> Data in this exercise:
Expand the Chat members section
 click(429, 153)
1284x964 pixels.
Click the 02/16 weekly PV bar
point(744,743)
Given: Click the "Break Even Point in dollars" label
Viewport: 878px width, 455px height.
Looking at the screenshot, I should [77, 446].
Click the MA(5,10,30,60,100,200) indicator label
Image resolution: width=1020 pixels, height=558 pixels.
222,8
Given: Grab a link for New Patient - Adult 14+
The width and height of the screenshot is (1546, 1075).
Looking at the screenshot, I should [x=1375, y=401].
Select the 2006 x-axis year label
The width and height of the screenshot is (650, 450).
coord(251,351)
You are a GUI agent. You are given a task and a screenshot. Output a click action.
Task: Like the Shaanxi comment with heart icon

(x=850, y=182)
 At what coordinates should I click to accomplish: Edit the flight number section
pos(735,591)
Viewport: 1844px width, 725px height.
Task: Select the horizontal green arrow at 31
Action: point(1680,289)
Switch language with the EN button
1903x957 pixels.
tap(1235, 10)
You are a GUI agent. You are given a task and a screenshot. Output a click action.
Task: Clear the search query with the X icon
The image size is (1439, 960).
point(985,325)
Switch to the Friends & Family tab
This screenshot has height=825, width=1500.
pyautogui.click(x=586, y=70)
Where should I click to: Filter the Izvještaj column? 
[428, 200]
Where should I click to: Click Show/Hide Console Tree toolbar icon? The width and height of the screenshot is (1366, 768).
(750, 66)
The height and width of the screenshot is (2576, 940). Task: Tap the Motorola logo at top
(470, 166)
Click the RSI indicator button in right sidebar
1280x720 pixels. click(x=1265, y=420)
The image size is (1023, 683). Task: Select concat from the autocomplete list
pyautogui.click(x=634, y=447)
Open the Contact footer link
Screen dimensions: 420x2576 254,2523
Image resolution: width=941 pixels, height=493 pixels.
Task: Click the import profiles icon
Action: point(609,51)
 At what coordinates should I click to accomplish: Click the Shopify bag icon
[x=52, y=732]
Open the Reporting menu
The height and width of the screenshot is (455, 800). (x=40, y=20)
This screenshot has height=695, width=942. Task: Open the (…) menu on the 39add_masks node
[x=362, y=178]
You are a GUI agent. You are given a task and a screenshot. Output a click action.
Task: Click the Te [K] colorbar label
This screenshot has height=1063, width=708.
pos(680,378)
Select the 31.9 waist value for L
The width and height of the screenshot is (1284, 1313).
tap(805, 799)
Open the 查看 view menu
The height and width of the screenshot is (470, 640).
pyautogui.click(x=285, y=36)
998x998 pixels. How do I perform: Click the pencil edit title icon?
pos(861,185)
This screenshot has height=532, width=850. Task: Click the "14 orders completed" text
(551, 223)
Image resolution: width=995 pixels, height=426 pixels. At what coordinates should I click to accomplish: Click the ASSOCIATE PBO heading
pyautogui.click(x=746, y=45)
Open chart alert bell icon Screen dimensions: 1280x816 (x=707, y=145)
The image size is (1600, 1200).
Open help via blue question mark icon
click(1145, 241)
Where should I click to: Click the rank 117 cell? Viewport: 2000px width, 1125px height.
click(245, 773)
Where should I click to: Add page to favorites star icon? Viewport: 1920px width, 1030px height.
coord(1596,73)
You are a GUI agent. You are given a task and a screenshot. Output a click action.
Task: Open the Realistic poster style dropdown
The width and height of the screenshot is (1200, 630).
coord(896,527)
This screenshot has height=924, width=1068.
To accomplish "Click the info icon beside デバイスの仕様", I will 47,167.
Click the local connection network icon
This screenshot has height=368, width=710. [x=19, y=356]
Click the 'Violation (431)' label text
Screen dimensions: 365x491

> Required work: In the records, find every line that has the string "Switch" and copy it.

> Answer to this problem:
Switch language with the EN button
Switch to the Friends & Family tab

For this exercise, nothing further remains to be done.